The diagnosis was the classic good news/bad news dilemma. The good news is that brain seizures can be treated with medication. The bad news is that it would take lots of experimentation to find the right medication and dosage for Frankie.
That difficult trial-and-error process continued most of the year and is still not finished. Dr. Robinson tells us that Frankie has unusual brain chemistry, so his reaction to medications is often unpredicatable and, at times, frightening. A mild sedative he was given for the EEG left him in a near-comatose state in an emergency room. Other medications have caused hyperactivity, sleeplessness and even auditory hallucinations.
Recently we finally found a medication that seems to have minimal side effects. But we may still have to find another to help reduce the involuntary motor tics--like handwringing and humming--that Frankie can lapse into when having a seizure.
An especially frustrating result of this experimentation is that it has interfered with Frankie’s progress in school and complicated his ability to blend into a mainstream classroom.
His teachers and classmates at a public school in Glendale are friendly and caring, but there are times when Frankie’s autism and brain seizures leave him in virtual isolation.

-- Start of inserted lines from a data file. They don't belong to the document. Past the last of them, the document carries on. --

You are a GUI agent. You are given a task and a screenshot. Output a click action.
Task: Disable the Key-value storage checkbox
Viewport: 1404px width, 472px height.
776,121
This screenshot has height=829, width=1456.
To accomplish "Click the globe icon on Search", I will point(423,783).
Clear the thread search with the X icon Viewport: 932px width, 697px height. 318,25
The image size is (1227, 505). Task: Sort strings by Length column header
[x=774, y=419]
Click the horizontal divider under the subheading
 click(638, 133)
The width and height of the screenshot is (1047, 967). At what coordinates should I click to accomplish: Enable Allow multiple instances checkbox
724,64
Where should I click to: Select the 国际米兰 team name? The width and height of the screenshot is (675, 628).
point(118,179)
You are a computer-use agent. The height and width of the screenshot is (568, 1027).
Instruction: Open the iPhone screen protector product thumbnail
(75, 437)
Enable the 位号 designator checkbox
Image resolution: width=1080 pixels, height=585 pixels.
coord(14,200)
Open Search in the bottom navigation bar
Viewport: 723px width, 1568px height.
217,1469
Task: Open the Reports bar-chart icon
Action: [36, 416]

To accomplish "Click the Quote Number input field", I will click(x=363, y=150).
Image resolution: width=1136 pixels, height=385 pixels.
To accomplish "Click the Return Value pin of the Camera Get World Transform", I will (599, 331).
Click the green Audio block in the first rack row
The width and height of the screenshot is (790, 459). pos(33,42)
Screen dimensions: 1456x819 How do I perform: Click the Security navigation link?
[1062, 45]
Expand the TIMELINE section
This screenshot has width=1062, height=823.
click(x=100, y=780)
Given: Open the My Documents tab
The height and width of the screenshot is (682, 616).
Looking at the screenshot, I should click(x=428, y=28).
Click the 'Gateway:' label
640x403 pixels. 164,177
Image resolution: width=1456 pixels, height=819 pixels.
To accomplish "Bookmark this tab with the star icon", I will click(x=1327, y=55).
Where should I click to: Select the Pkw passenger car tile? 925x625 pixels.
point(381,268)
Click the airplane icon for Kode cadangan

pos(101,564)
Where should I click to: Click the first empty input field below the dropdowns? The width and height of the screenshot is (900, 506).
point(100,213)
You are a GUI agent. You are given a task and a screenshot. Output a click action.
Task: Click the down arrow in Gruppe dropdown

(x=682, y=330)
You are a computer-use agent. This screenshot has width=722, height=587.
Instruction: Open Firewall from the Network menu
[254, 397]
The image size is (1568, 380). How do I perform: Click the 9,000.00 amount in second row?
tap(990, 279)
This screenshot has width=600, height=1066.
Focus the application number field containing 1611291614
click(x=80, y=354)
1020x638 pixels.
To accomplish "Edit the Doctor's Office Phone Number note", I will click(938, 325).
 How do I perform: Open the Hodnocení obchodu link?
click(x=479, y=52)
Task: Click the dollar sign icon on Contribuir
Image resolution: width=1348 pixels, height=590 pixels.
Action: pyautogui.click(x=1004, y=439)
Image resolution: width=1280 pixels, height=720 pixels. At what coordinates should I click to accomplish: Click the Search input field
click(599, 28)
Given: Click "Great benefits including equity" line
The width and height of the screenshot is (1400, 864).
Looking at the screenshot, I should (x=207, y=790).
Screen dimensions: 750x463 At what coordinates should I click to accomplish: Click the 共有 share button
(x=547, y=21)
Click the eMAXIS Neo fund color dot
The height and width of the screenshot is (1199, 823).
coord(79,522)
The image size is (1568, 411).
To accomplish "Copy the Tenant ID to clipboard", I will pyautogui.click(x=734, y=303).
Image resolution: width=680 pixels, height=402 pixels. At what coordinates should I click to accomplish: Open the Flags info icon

Sadly, he is becoming increasingly aware of the fact that he is different from other children. He said recently that he understands how Rudolph the red-nosed reindeer felt when he couldn’t join in reindeer games because “sometimes kids don’t want to play with me.”
Just as troubling is the fact that he has stalled in learning to read. He can sound out words that are spelled phonetically. But he is lost with irregularly spelled words, and can’t make sense of sentences. We are exploring new therapies and learning methods to help him. Last summer he completed Fast ForWord, a computer-based phonics program for children with auditory processing problems like dyslexia. Next on tap is the Lindamood-Bell reading and speech program.
This year Frankie was phased out of the intensive behavior modification therapy he received at the Lovaas Institute for Early Intervention, a clinic founded by a noted UCLA autism researcher, Dr. Ivar Lovaas. I remain a proponent of Lovaas’ once-controversial teaching methods. They gave Frankie a firm foundation for everything he’s been able to learn since.
But even with the measurable progress Frankie has made with the help of Lovaas and Robinson and many other specialists, we must find answers to some hard and painful questions in the coming year. What will help him read? What could get him to initiate more play with other children? Will he need new medications, not just to calm motor tics but to better control his severe allergies, which can also set off autistic behavior when they flare up.
Then amid these concerns, just a few weeks ago, came the question of whether we should get Frankie a puppy.
He’s always been curious about animals, and we are fortunate to have kind neighbors with friendly and approachable dogs--a golden retreiver named Brandy and a pug named Milo.
If Frankie didn’t have autism or severe allergies, he’d have his puppy in a minute. But like so many things other kids take for granted--a slice of pizza (Frankie’s allergic to wheat) or an ice cream (and dairy products)--we must be careful and do some research first.
Frankie’s allergist has advised against keeping a dog in our house. So the answer may be a pre-trained dog for the backyard, perhaps one that didn’t make the cut as a guide dog for the blind. I’m exploring that option now.
But even if everything works out and we find a calm, patient pet dog for Frankie, there will be a lingering sadness in my heart because I couldn’t get my son the puppy he wrote to Santa about.
Maybe someday. Yet another hopeful dream to sustain us through another year with Frankie.
Frank del Olmo is associate editor of The Times.